17 марта 1551 года Мария въехала в Лондон в сопровождении большой конной процессии дворянства и слуг. Впереди следовали пятьдесят рыцарей и дворян в бархатных костюмах и восемьдесят дворян и дам позади. При подъезде к городу ее встретили сотни лондонцев и сразу же присоединились к кортежу. «Люди встречали леди Марию за пять или даже шесть миль от города, — писал Схейве, — и, увидев свою принцессу, приходили в великий восторг, показывая, как сильно они ее любят». К тому времени, когда Мария достигла городских ворот, в ее кортеже было уже четыреста человек. Но не это главное — все без исключения сопровождающие принцессу надели на шею четки. Не стоит, наверное, пояснять, что означала эта символика. Их преданность Марии была равнозначна преданности ее вере, которую сейчас собирались судить.
Идея надеть четки вероятнее всего принадлежала Марии, поскольку она понимала, что предстоящая встреча с Эдуардом — это кульминационный момент сражения за веру. В ее сознании конфликт с королем и Советом представлял собой нечто большее, чем просто политика, просто демонстрация силы со стороны облеченных властью. Это был также конфликт духовный. И четки драматизировали момент надвигающегося столкновения, окружая его атмосферой торжественности. Наблюдателям в то время показалось, что они видят в небе какие-то знаки, подобно тем, какие видели средневековые крестоносцы, когда шагали по Святой Земле на битву с сарацинами. Перед ними в облаках мелькали всадники в доспехах, и на пару мгновений ярким неземным сиянием вспыхивали несколько солнц. Процессия Марии была похожа на святое паломничество.

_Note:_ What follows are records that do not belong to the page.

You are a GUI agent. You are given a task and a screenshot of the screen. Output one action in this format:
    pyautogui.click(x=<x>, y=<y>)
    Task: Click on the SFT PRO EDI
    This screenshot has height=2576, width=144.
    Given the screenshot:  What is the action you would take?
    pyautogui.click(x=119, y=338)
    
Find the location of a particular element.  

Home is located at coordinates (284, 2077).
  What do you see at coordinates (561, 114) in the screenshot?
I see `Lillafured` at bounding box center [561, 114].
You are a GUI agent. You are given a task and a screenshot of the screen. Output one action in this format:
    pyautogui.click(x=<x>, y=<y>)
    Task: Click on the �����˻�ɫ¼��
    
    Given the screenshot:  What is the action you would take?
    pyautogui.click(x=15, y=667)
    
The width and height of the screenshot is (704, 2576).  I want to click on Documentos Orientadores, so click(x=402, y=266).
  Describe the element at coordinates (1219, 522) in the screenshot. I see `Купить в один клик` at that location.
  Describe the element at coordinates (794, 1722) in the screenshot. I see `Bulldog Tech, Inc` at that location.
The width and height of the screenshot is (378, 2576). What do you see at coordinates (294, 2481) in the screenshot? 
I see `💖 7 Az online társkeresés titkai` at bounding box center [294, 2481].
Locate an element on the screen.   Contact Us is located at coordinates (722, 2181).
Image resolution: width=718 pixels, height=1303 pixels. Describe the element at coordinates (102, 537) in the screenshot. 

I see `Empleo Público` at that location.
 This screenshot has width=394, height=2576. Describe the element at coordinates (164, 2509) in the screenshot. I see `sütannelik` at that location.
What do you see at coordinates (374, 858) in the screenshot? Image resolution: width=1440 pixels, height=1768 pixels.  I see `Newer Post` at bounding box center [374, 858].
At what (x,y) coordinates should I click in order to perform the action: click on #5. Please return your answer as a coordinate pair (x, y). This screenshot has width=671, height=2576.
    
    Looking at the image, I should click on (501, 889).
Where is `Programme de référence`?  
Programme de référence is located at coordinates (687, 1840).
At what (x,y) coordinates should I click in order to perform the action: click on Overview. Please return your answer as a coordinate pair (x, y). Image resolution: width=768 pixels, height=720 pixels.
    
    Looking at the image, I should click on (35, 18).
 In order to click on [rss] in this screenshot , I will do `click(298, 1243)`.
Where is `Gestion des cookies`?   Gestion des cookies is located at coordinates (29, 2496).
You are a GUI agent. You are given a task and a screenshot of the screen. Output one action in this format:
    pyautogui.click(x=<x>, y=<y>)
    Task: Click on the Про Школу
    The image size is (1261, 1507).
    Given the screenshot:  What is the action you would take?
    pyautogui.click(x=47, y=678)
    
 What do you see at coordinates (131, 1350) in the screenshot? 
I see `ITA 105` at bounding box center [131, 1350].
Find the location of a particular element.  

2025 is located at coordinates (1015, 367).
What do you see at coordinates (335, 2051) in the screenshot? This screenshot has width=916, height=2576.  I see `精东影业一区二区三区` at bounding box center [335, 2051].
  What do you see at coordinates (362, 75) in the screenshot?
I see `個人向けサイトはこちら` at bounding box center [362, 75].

Мария прибыла в Лондон в столь благочестивом виде, потому что ее отношения с королем и Советом зашли в тупик. Вскоре после декабрьской встречи с братом, которая не дала никаких результатов, Мария получила из Совета письмо с постскриптумом, написанным рукой короля. Он решительно требовал, чтобы она приняла англиканскую религию. Прежде к ней относились снисходительно и терпимо, но теперь, говорилось там, «это все отменяется». Короля удивляло «своенравное и преступное непонимание принцессой» того, что ей не может быть дарована привилегия нарушать королевские законы, касающиеся религии. «Это просто неслыханно, чтобы такая высокая леди отвергала нашу верховную власть, — писал король. — Почему наша сестра должна быть менее подвластна нам, чем любой другой подданный?» Итак, больше никакой терпимости. Мария подчинится воле короля — или ее накажут как еретичку. Последние слова королевского постскриптума не оставляли сомнений в твердости его намерений. «Мы заканчиваем, сестра, — писал он, — потому что если продолжим, то можем написать еще что-то более гневное, так как наш долг заставляет применять нас грубые и сердитые слова. Но помните, сестра, мы намерены следить за соблюдением наших законов, а те, кто их нарушает, должны быть осуждены».
В своем послании Эдуард называл Марию «ближайшей сестрой», которая была «нашим самым большим утешением в самом нежном возрасте», но в последнее время Мария все больше отходила на задний план. А вперед выдвигалась семнадцатилетняя Елизавета, которая приняла новую веру. Эдуард сочинял письмо Марии как раз в то время, когда Елизавета прибыла в столицу «с большой свитой дам и джентльменов»
При движении кортежа Марии к Вестминстеру улицы были настолько запружены народом, что всадники с трудом прокладывали себе путь. Это была настоящая демонстрация. Люди как бы говорили: мы ничего не забыли, мы все помним. Разумеется, все это не ускользнуло от внимания Дадли и его соратников. Они позаботились о том, чтобы оказать Марии самый безразличный прием из всех возможных. В нарушение всех традиций ее не встретил ни один придворный, просто появился управляющий королевской свитой и сопроводил принцессу к галерее, где ее ждали Эдуард и члены Совета. Церемония много времени не заняла, а затем Эдуард провел Марию в небольшую комнату, где началось заседание Совета.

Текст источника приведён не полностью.